Mais qu’est-ce au juste qu’un professeur d’exception ? C’est bien sûr un professeur qui domine parfaitement la matière qu’il a à enseigner et qui est doté d’une vaste culture personnelle. Mais aujourd’hui, je veux souligner un autre aspect : un professeur véritable est à mon sens un être qui est ce qu’il est en surabondance, de telle sorte qu’il peut faire bénéficier ses élèves de cette surabondance. On enseigne comme on est, de sorte que le premier devoir du professeur est d’être pleinement homme, d’être éminemment vivant et notamment d’être fécond intellectuellement. J’ai pris conscience de cette réalité en Russie, en rencontrant des professeurs de l’enseignement public, notamment au Lycée classique de Saint-Pétersbourg, qui avaient une vraie vie de l’esprit et qui se montraient capables de créativité intellectuelle et artistique, par exemple comme dramaturge ou chercheur en sus de leur métier d’enseignant. Ils n’hésitaient d’ailleurs pas à associer leurs élèves à leurs travaux : traduction et adaptation du grec vers le russe, édition, adaptation dramaturgique…

Si l’ « enseignant » – comme on le nomme tristement aujourd’hui – est sec, morne et dépourvu d’enthousiasme, quelle flamme pourra-t-il allumer dans l’esprit de ses élèves ?

S’il est inculte et stérile comme une terre laissée en jachère, comment persuadera-t-il ses élèves d’entrer dans la joie de la vie de l’esprit ?

S’il est matérialiste et étriqué, comment pourra-t-il donner à ses élèves le goût de la vie de l’intelligence, de l’insatiable curiosité, et de la générosité intellectuelle ?

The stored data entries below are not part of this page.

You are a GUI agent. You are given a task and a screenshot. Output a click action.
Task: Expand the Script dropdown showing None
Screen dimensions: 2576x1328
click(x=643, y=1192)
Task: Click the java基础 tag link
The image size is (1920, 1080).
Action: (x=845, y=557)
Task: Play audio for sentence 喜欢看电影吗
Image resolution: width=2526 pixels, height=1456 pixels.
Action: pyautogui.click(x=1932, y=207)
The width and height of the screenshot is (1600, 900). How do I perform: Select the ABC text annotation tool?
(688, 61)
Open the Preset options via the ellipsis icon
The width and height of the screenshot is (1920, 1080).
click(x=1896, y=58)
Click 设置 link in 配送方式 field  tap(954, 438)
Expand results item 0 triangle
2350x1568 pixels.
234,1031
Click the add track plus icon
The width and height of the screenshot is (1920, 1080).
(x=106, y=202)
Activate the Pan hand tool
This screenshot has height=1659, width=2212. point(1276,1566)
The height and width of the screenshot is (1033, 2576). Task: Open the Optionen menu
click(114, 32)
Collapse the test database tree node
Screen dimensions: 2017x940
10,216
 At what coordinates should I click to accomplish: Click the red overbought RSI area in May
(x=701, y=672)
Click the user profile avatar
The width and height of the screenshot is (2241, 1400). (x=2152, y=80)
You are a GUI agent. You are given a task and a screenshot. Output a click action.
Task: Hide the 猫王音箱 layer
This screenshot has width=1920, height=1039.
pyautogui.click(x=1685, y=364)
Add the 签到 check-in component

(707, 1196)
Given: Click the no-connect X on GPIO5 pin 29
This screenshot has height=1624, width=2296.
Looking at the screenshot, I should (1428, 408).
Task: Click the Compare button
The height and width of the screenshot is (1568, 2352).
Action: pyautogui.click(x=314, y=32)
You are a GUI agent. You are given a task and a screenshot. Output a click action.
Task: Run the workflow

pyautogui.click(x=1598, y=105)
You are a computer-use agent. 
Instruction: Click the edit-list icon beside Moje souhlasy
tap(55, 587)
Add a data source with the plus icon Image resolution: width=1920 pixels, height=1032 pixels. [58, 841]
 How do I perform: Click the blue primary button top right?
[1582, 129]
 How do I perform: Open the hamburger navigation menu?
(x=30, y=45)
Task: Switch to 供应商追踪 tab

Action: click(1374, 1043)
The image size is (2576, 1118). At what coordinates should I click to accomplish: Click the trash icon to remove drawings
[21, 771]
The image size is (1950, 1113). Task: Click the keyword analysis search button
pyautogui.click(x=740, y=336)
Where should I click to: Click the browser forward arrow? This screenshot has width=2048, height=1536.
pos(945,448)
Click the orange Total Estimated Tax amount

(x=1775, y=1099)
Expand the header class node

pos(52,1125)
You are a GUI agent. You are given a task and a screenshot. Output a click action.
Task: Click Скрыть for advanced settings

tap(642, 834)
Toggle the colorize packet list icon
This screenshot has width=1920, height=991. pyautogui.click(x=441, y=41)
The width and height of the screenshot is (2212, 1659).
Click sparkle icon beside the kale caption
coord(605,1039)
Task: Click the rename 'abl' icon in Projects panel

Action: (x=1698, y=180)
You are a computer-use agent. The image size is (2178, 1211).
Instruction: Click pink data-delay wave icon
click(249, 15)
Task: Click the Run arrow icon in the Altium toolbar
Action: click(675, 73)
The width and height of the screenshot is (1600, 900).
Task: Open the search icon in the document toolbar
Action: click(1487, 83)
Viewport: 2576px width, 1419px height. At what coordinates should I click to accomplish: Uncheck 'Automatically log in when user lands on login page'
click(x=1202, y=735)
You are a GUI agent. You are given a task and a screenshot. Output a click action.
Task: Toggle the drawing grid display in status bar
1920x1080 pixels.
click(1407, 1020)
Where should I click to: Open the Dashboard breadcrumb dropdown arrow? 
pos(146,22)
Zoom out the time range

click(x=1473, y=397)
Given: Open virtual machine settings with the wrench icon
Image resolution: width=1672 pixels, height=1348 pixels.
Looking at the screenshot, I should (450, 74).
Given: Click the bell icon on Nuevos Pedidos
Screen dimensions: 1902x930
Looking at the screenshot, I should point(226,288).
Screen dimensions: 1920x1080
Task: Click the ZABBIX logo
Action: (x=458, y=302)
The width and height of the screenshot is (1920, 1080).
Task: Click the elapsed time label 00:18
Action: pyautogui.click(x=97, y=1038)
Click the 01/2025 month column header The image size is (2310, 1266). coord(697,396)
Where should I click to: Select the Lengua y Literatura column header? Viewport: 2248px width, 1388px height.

C’est pour cela que l’EPP, sans être confessionnelle, est profondément spirituelle : elle est résolument ancrée dans le patrimoine du christianisme.

C’est pour cela que l’EPP, sans être inféodée à quelque allégeance politique, est profondément pétrie de sa mission conservatrice, au sens arendtien du terme (« L’école est conservatrice ou elle n’est pas »).

C’est pour cela encore que l’EPP, sans être créée sous la forme d’une entreprise, est fondamentalement « entrepreneuriale » dans sa nature. Il s’y cultive le goût de l’initiative, de la prise de responsabilité, et de l’audace. L’ouverture – non programmée à l’origine – d’un département d’économie l’illustre parfaitement. La liberté de la vie de l’esprit que cultive joyeusement l’EPP se prolonge naturellement par la libre entreprise. Peut-être que ces professeurs, non contents d’enseigner, en viendront à fonder des écoles libres, des collèges, des lycées, des établissements supérieurs qui seront ancrés dans la culture classique européenne tout en étant résolument modernes dans leurs modalités.

Pour toutes ces raisons, je souhaite longue vie à l’Ecole professorale de Paris et redis ma joie d’avoir pu y apporter ma modeste contribution.